§ **ACTIVITY**:
Without pictures, repeat exactly the lines from the one containing "This screenshot has height=950, width=1740." through the end of the entries.

§ **Stored items**:
════════

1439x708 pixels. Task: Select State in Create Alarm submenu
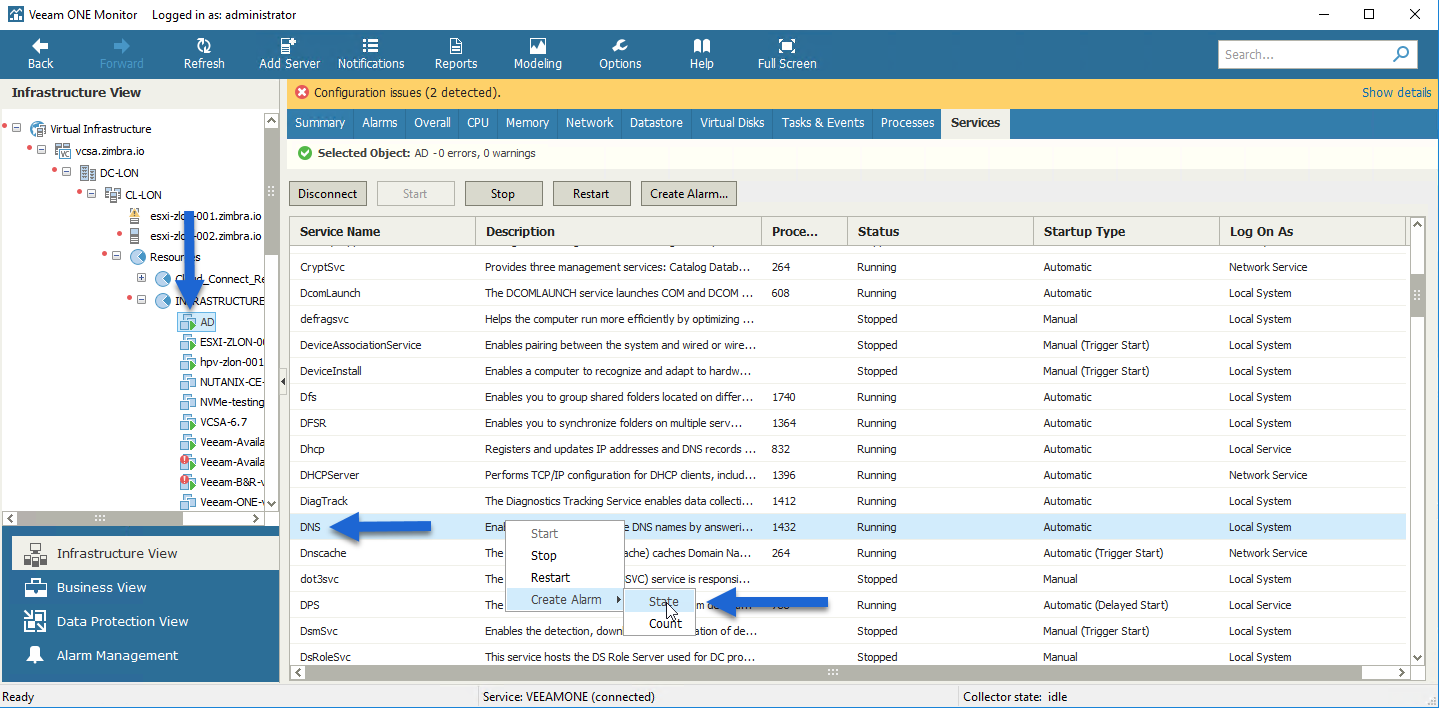664,601
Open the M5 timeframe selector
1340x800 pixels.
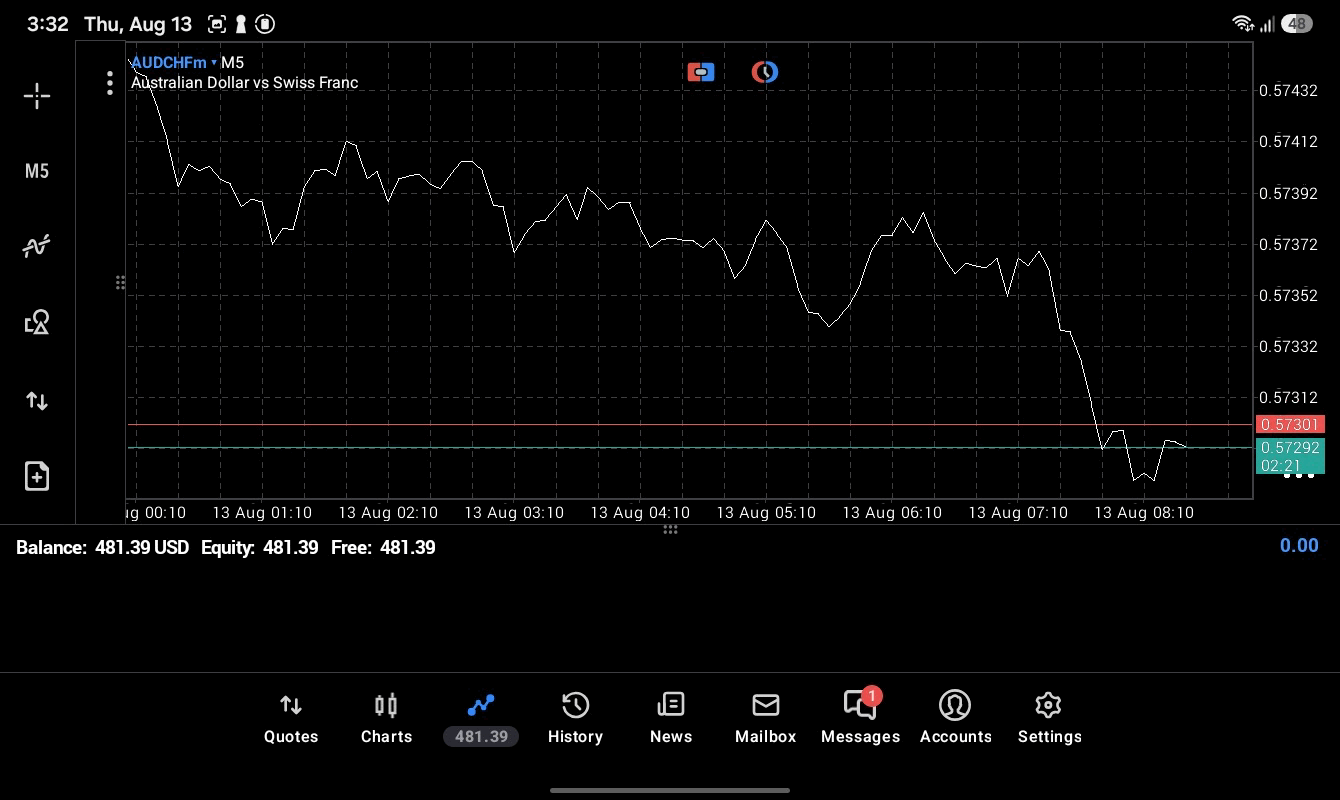click(37, 171)
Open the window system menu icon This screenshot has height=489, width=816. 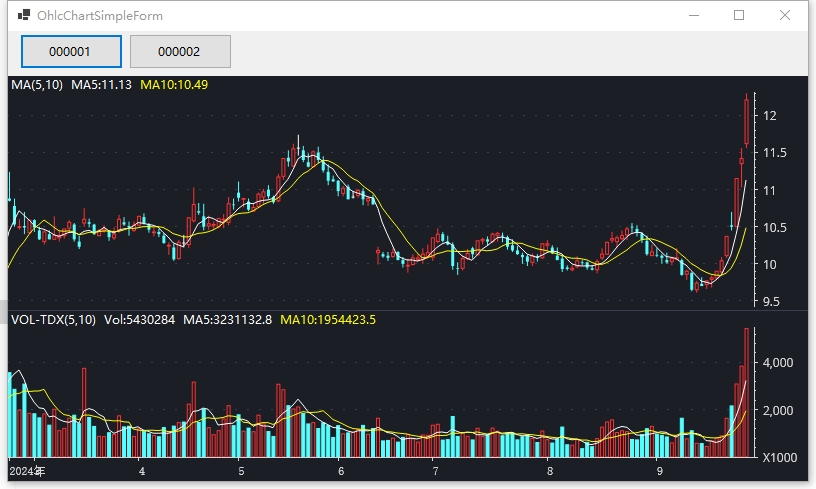(23, 16)
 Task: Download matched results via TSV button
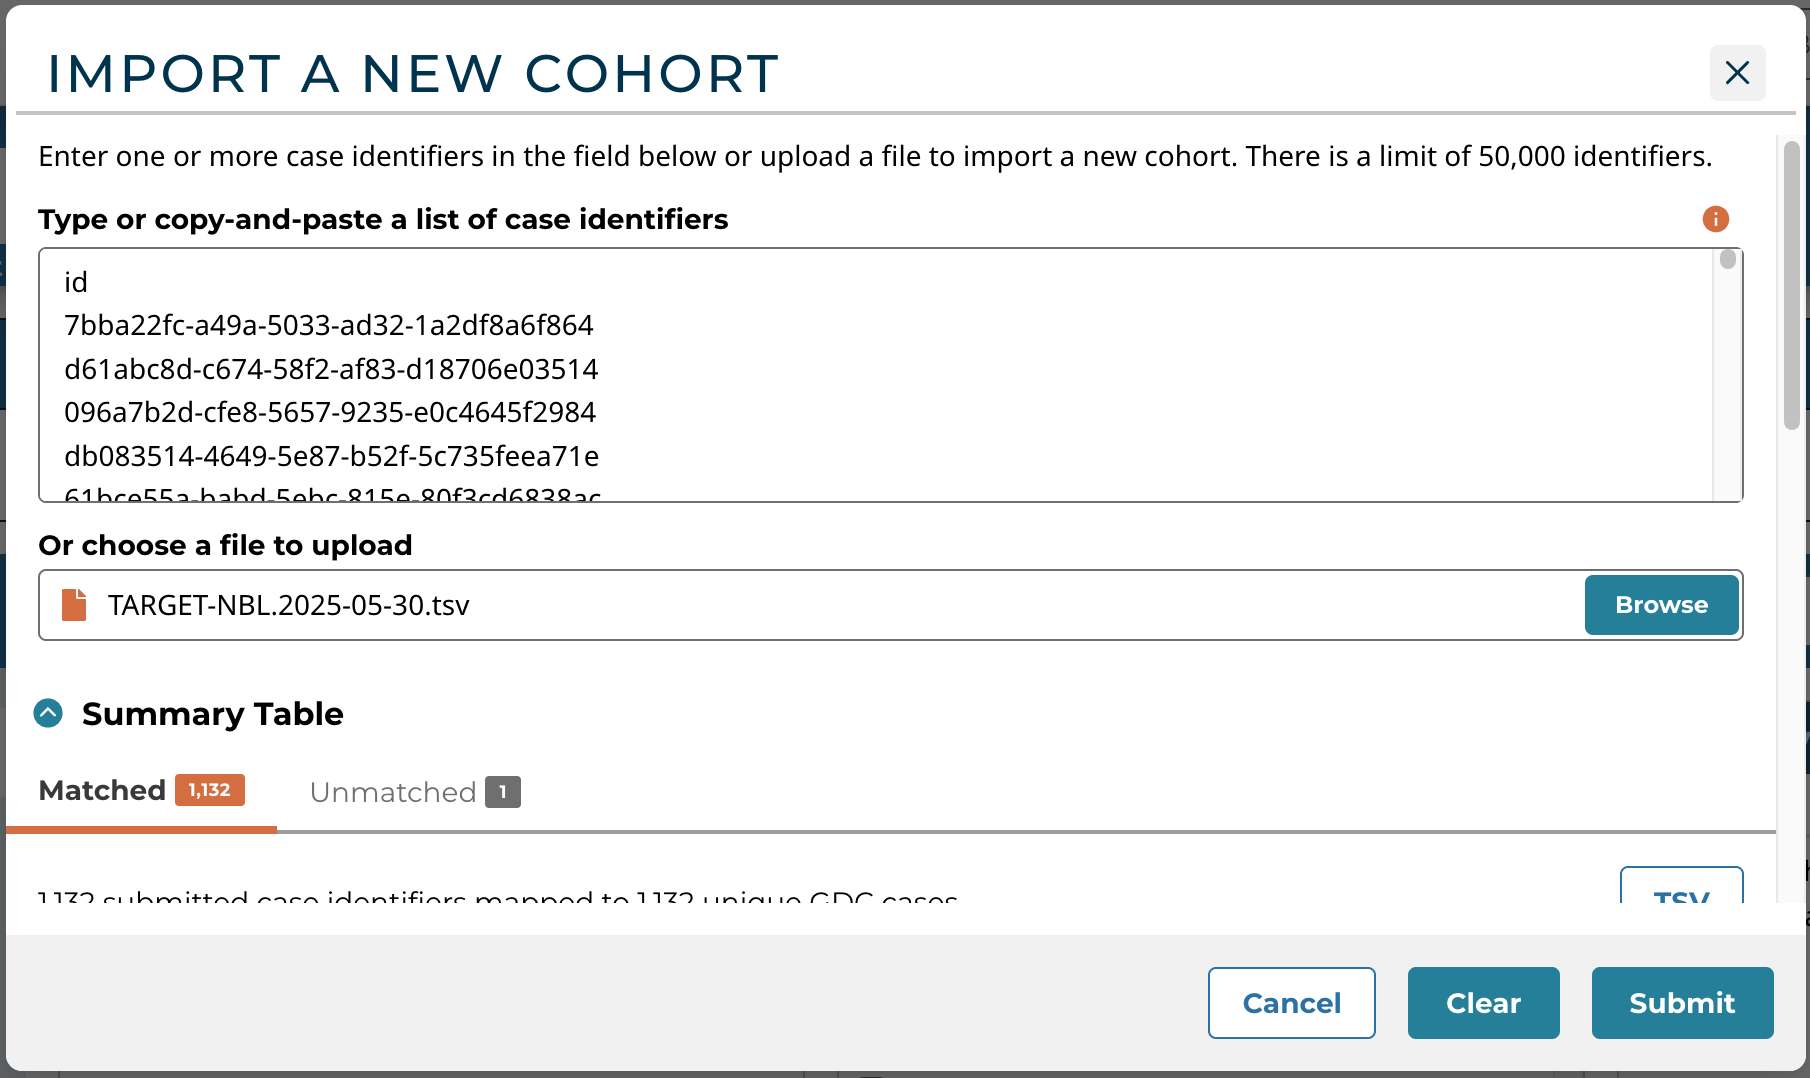pos(1681,890)
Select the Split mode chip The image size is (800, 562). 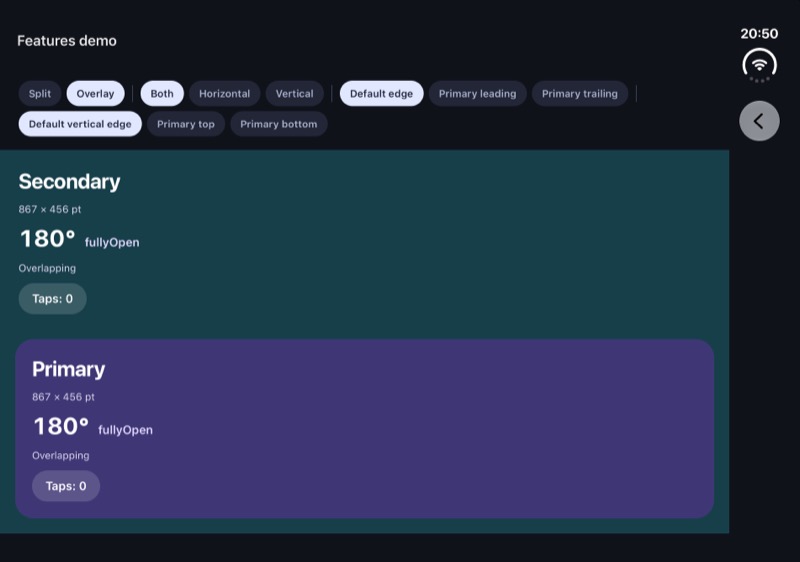pos(40,94)
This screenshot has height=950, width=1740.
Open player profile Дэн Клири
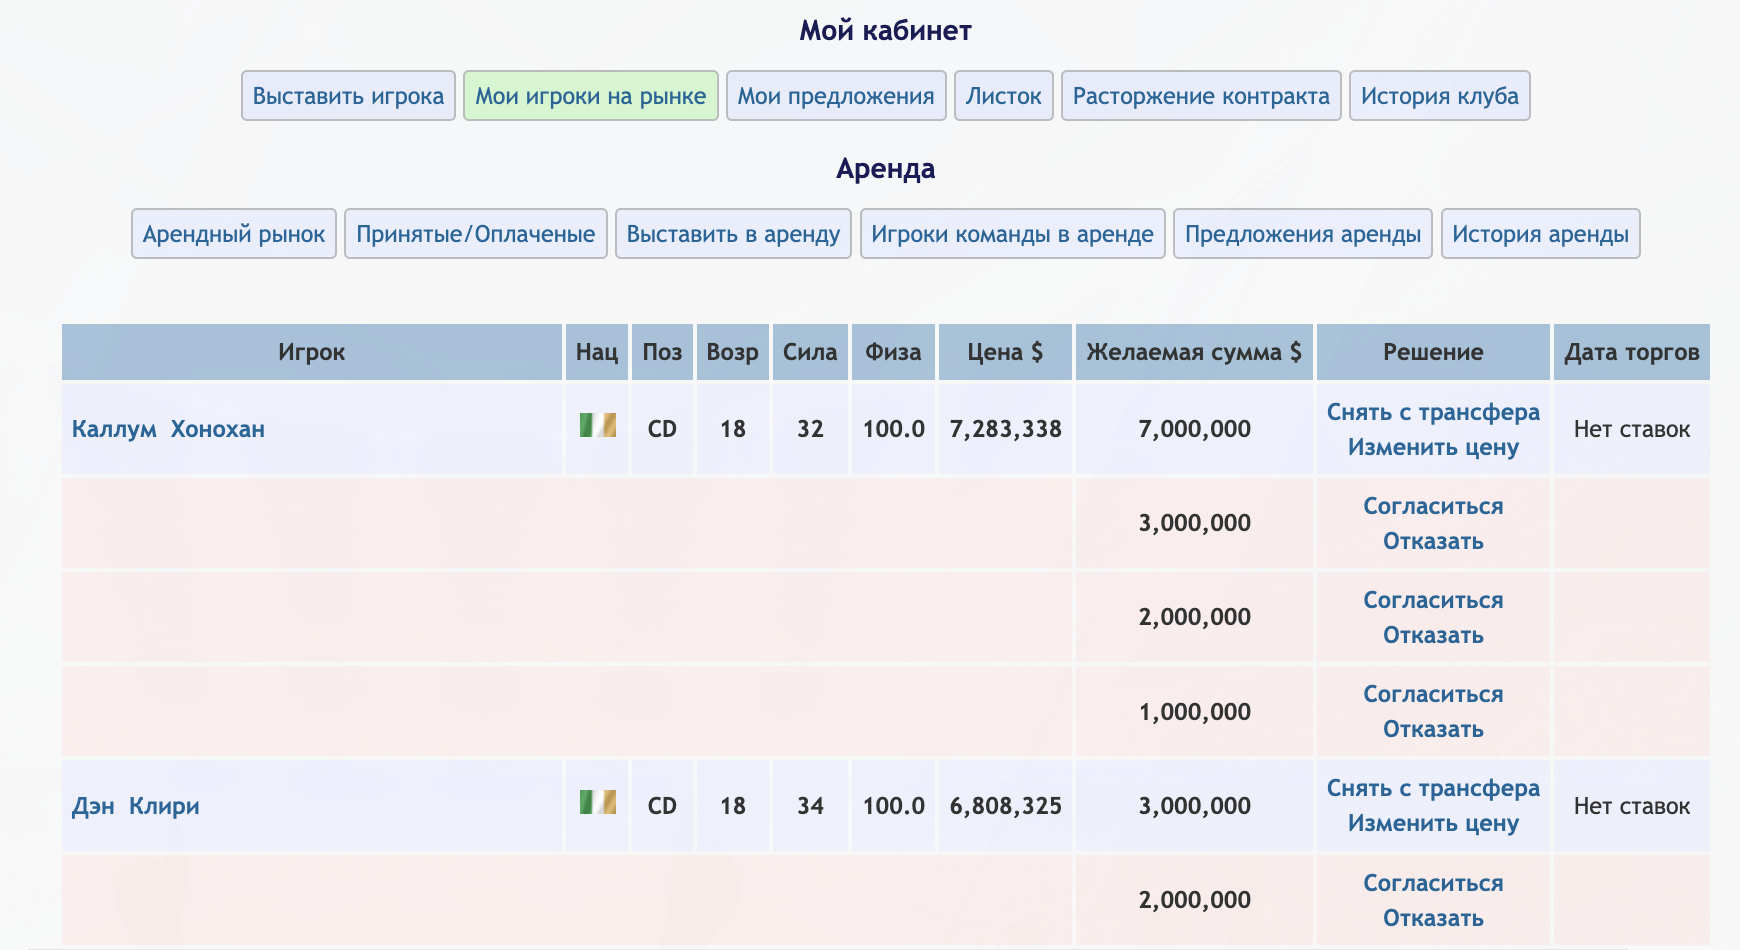(135, 806)
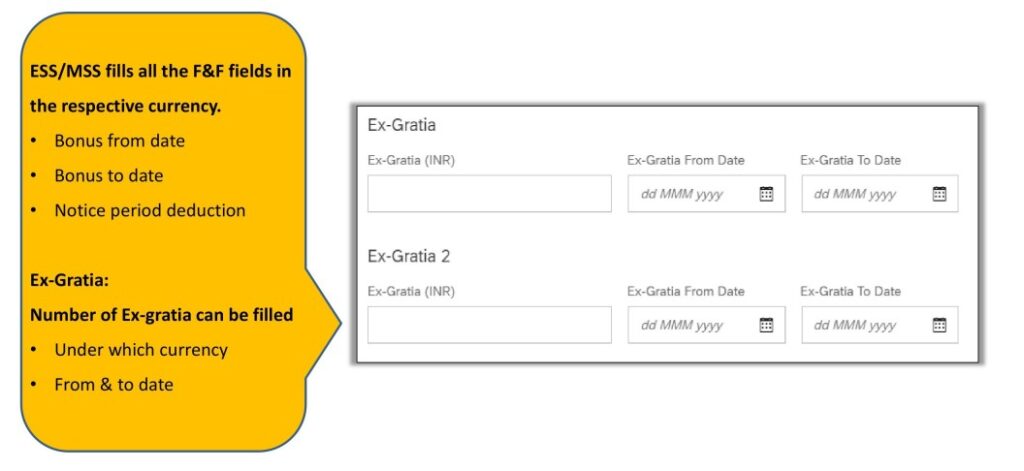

════════

§ **EXPECTED OUTPUT**:
This screenshot has height=950, width=1740.
Open player profile Дэн Клири
(135, 806)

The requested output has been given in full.